I am working with xml log files which would like to "pretty print". And there would be absolutely no problem, however log file contains error lines, where xml format is broken. It could be unopened xml block or block without ending. Like:
<root>
<time>2021-07-28 10:27:49,869</time><modification_request id="11d18Dqwerty" ytrew:qw2="url:qwertyu:qwerty:qwer:qw:qwer:0:0"><objectclass>objectID</objectclass><identifier qwerty>123321</identifier><modification operation="delete"><valueObject ytrew:qw2="url:qwertyu:qwerty:qwer:qw:qwer:0:0" ytrew:qw2="url:qwertyu:qwerty:qwer:qw:qwer:0:0:type="8"><objectA>123321</objectA></valueObject></modification></qw2:modifyRequest>
<time>2021-07-28 10:27:49,881</time><modification_response id="11d18Dqwerty" ytrew:qw2="url:qwertyu:qwerty:qwer:qw:qwer:0:0"><objectclass>Error</objectclass><identifier qwerty>123321<modification operation="delete"><objectA>123321</objectA></valueObject></modification></qw2:modifyRequest>
</root>
--->---> ^
--->---> Like here (Not closed XML block)

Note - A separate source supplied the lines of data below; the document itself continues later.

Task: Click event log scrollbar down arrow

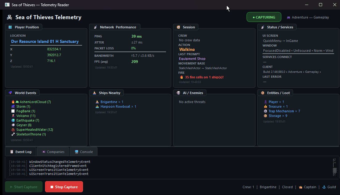Action: pos(334,175)
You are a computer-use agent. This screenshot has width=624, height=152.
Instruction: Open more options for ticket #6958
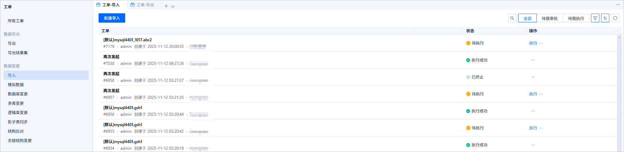533,77
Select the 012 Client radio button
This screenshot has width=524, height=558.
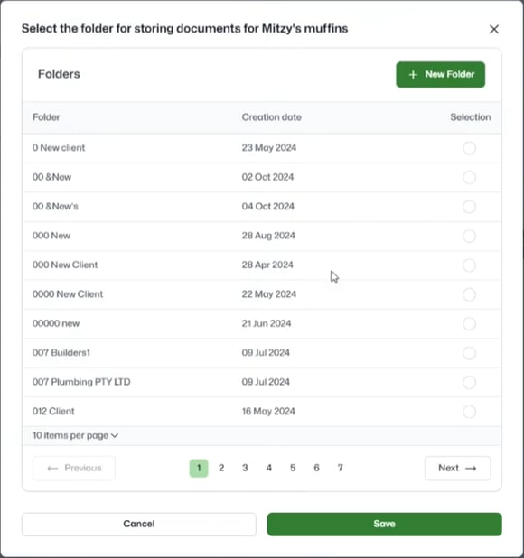[x=469, y=412]
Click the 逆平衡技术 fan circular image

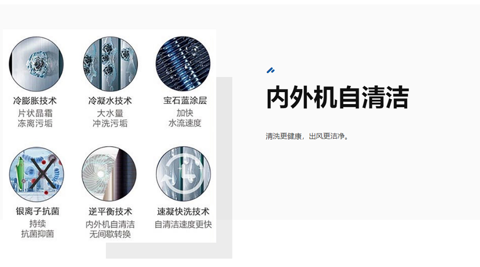click(x=109, y=174)
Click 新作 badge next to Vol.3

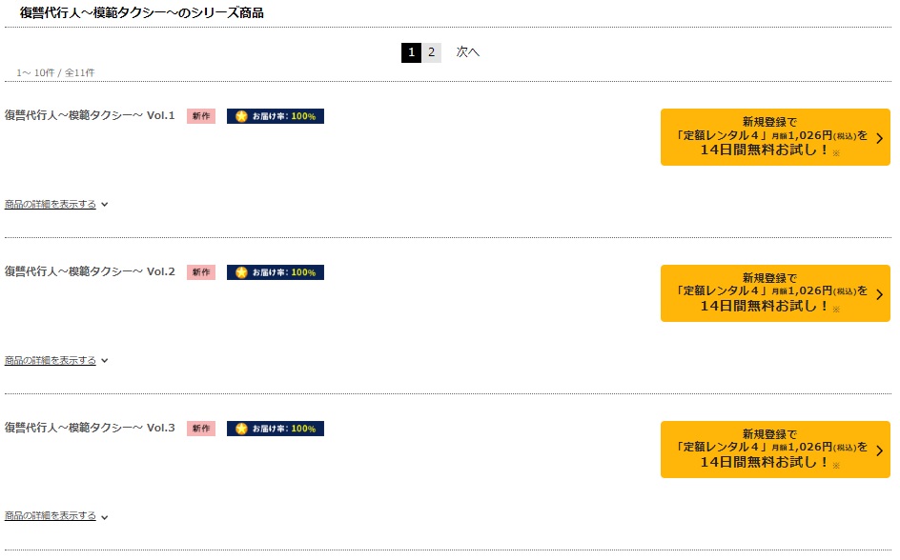point(201,429)
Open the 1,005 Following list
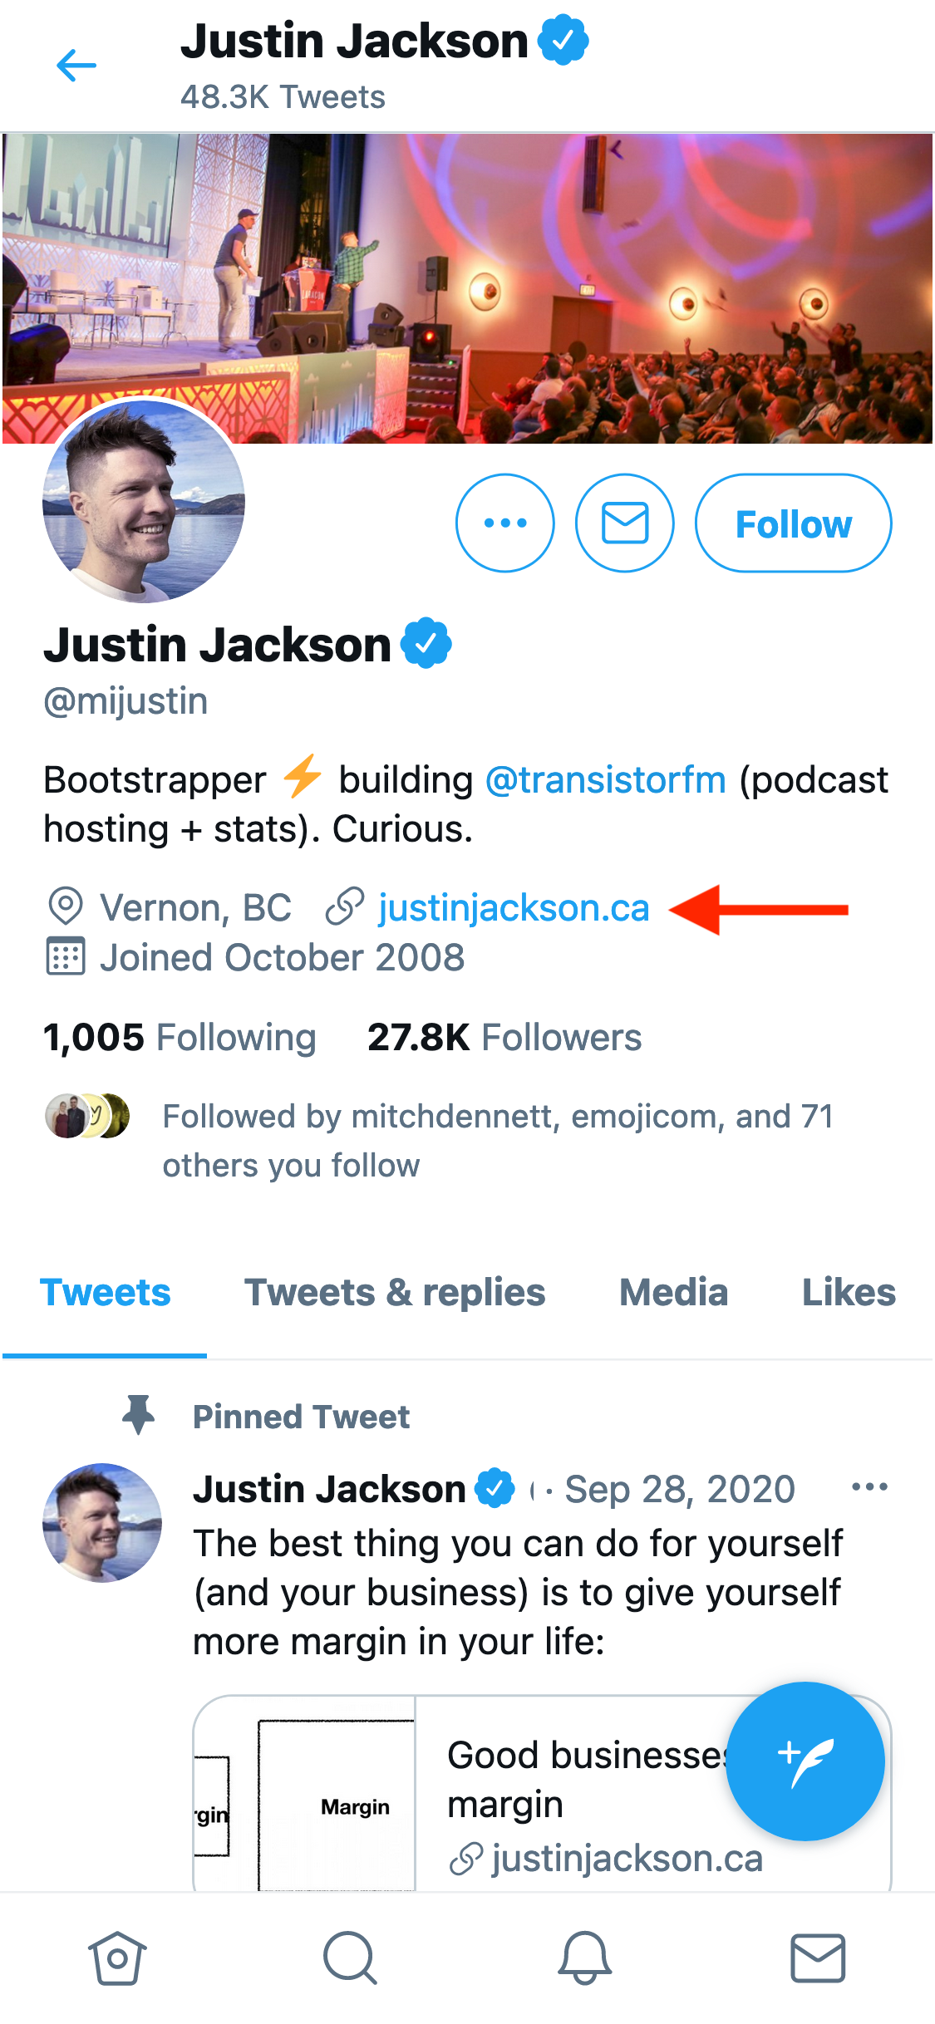Image resolution: width=935 pixels, height=2024 pixels. [x=179, y=1037]
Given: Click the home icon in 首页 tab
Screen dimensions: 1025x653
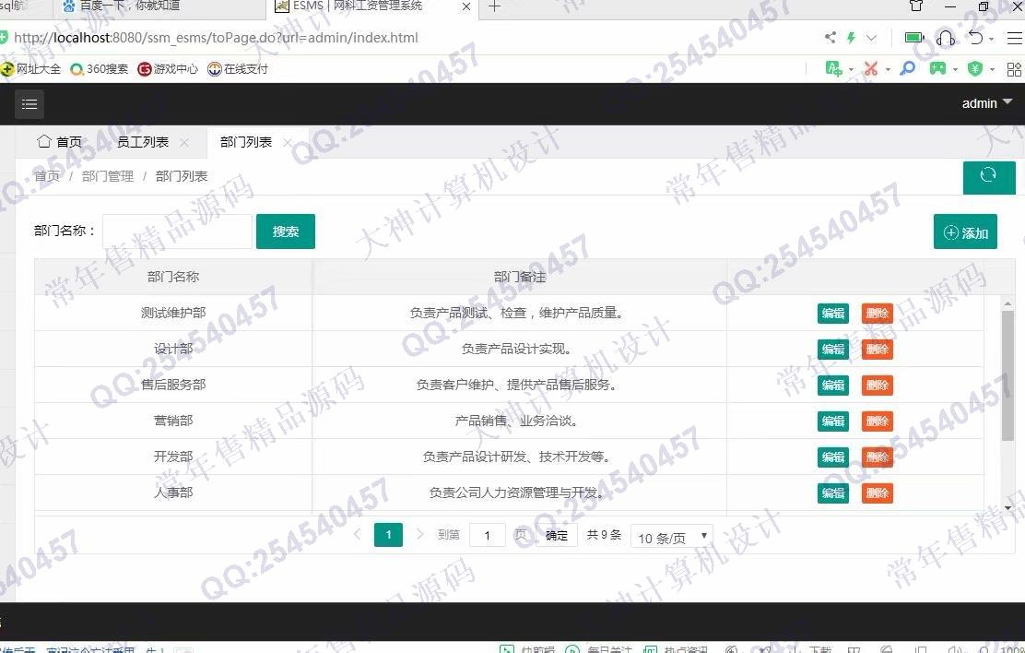Looking at the screenshot, I should click(43, 141).
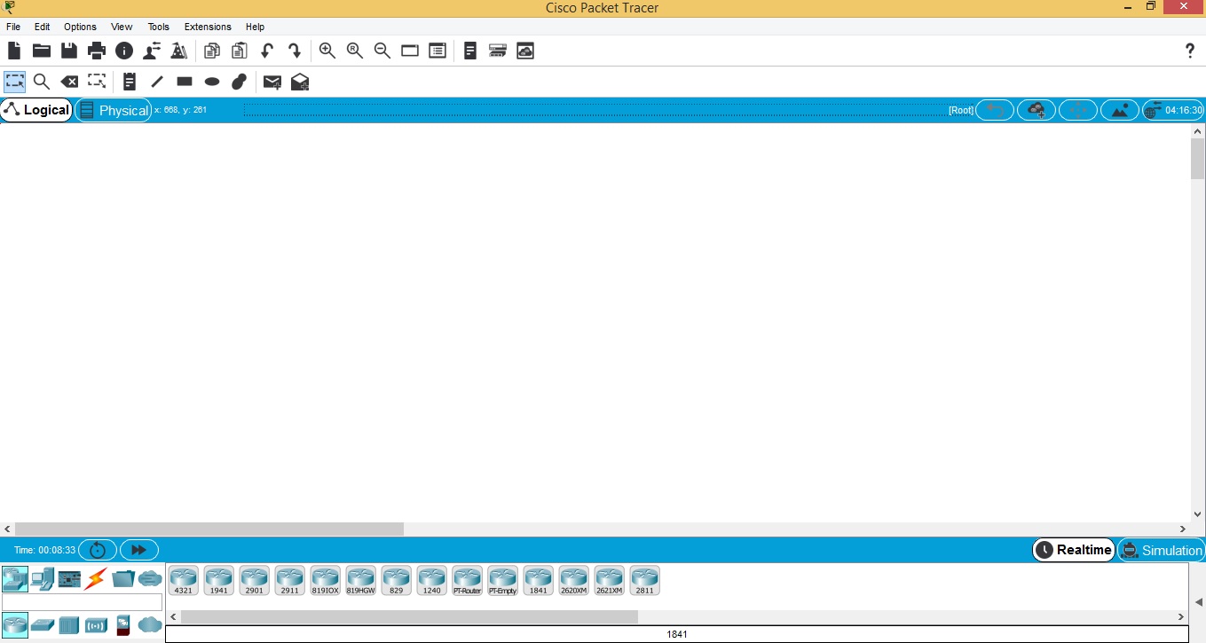
Task: Toggle to the Physical workspace view
Action: tap(114, 110)

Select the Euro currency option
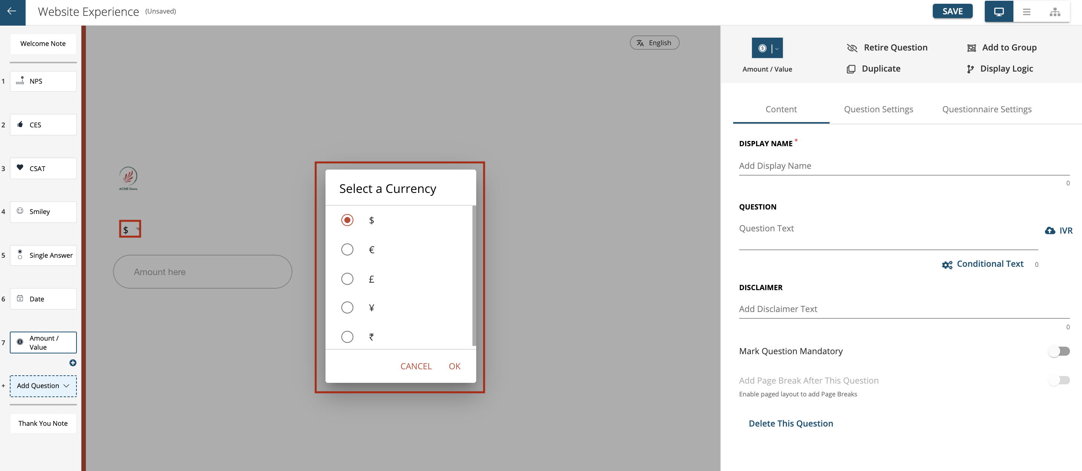click(347, 250)
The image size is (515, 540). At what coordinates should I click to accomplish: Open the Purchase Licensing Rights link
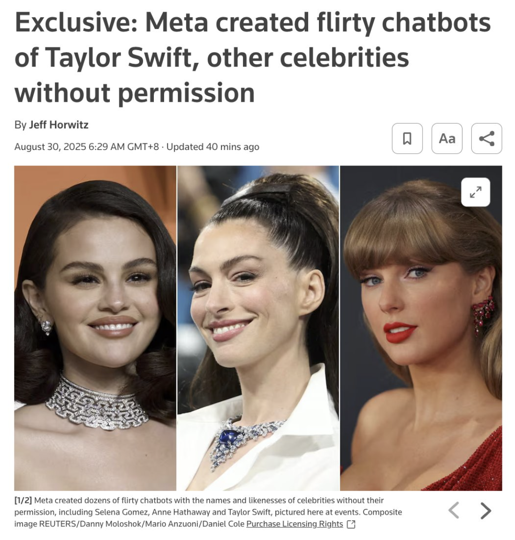295,524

Currently I am using code:
import xml.dom.minidom
try:
with open(r'output\output_xml.txt', 'r+') as file:
s = file.readlines()
pretty = xml.dom.minidom.parseString(s).toprettyxml()
except:
print('Pretty function calling unsuccessful')
try:
with open(r'output\output_xml.txt', 'w') as writer:
writer.write(pretty)
except:
print('Writting to file unsuccessful')
If the only way to parse file successfully is to fix non-closed block, then I guess it is good idea to skip broken lines. Thanks everyone :)